Using demand response to meet year-round energy needs

Cook County is participating in a pilot program to test and develop new ways to save energy.

The pilot project, called Combined Capacity Asset Performance Project, is a collaboration of Environmental Defense Fund , The Accelerate Group, Citizens Utility Board  and PJM Interconnection. It will show how strategically combining resources can allow demand response, a tool that pays customers to reduce electricity use in response to the grid’s needs, to compete with other sources of power in the market under new performance requirements.

Cook County Government, which represents over five million people throughout Chicago and its surrounding suburbs, is a lead participant in the project.

Cook County has pledged to evaluate up to 45 of its government buildings for their ability to participate in the capacity performance market year-round using demand response.

“I am committed to reducing Cook County Government’s Greenhouse Gas emissions by 80 percent,” Cook County President Toni Preckwinkle said. “I have also made a commitment to taxpayers to make fiscal responsibility and innovative leadership hallmarks of my administration. That is why I am proud that Cook County is taking a leading role in the Combined Capacity Asset Performance Project. This project will identify changes needed to ensure grid reliability, provide us with expertise on developing a long-range energy curtailment plan for 45 of our buildings and support our continuing efforts at energy reduction and cost savings for taxpayers.”

Each year, PJM, an electricity industry leader, manages a capacity auction to buy enough power supply resources to meet the highest forecasted peak energy demand for the area it serves, including all or parts of 13 states and the District of Columbia. In PJM’s wholesale power markets, demand response resources compete directly with other forms of energy. Thus, demand response participants can bid into the auction, offering the amount of electricity they commit to reducing and receiving the same payments as power companies to meet electricity needs.

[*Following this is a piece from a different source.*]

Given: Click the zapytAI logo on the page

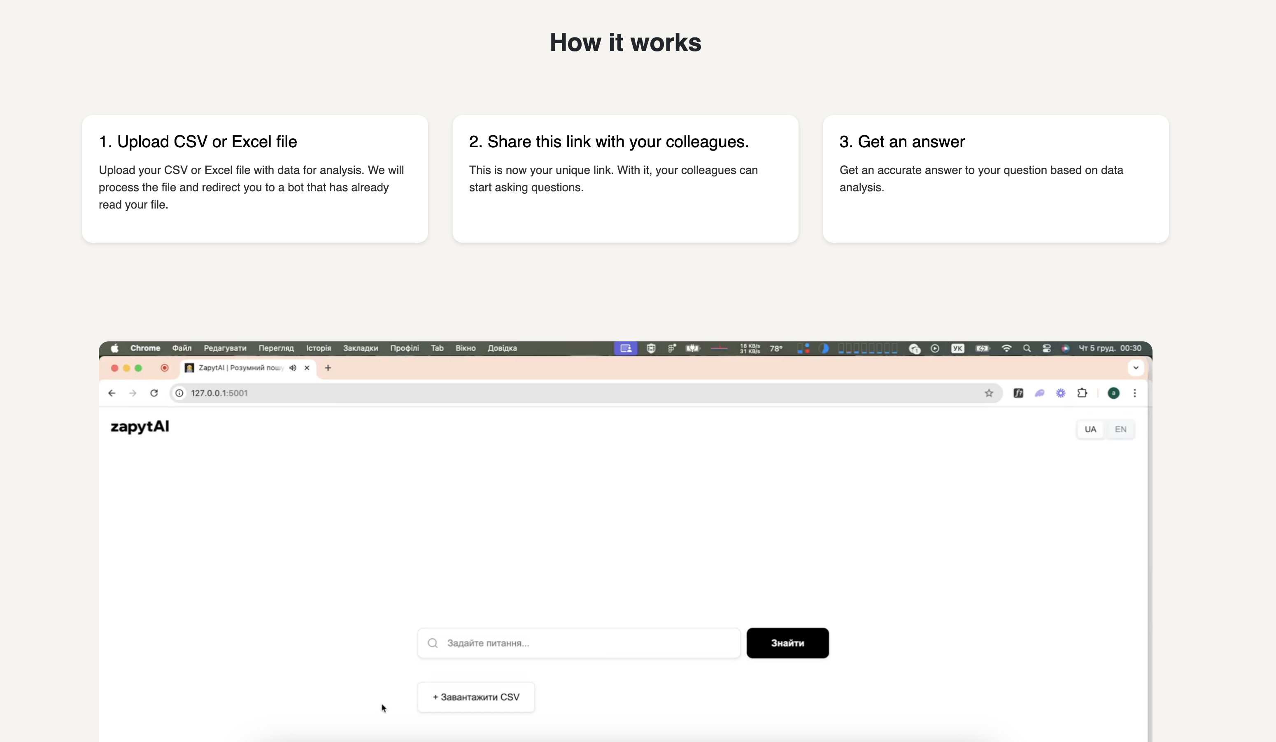Looking at the screenshot, I should (x=140, y=427).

Under PJM’s new performance requirements, qualifying sources of energy must respond any time there is a critical need. Previously, demand response users could choose to participate only during summer months. For example, they could reduce air conditioning use. Yet PJM’s experience during the 2014 Polar Vortex demonstrated the need to rely on many sources of energy and different markets – fossil fuels from power plants, energy efficiency, renewable energy and demand response – that could be counted on year-round.

In the face of these updated requirements, this innovative pilot will show demand response participants new approaches to allow them to provide the year-round availability the grid needs.

The project will bundle variable, renewable energy, such as wind and solar, and the demand response potential of multiple buildings into combined capacity assets that are bid in the market. These energy resources can work together in real-time during emergency events to meet their electricity commitment.

“Demand response has demonstrated its potential to cut peak electricity demand, help balance the grid, and save customers money. The project offers an inventive way to preserve and grow this valuable resource in the PJM market,” said Andrew Barbeau, President of The Accelerate Group and senior clean energy consultant for the Environmental Defense Fund. “The collaboration will serve as a strategic model for buildings, which will be able to combine their demand response potential to enter the market where they wouldn’t be able to participate on their own.”

It’s a “flexible tool,” Stu Bresler, PJM senior vice president of markets, said, adding: “In addition to helping lower prices and reducing pressure on the generation fleet during periods of peak use, demand response can be used by states and local communities to meet their public policy objectives.”

“Facing our energy challenges requires Illinois to seek innovative ways to reduce electricity demand,” Citizens Utility Board Executive Director David Kolata said. “Programs like this are a win-win-win for Illinois. They’re good for our power grid, our planet, and our pocketbooks.”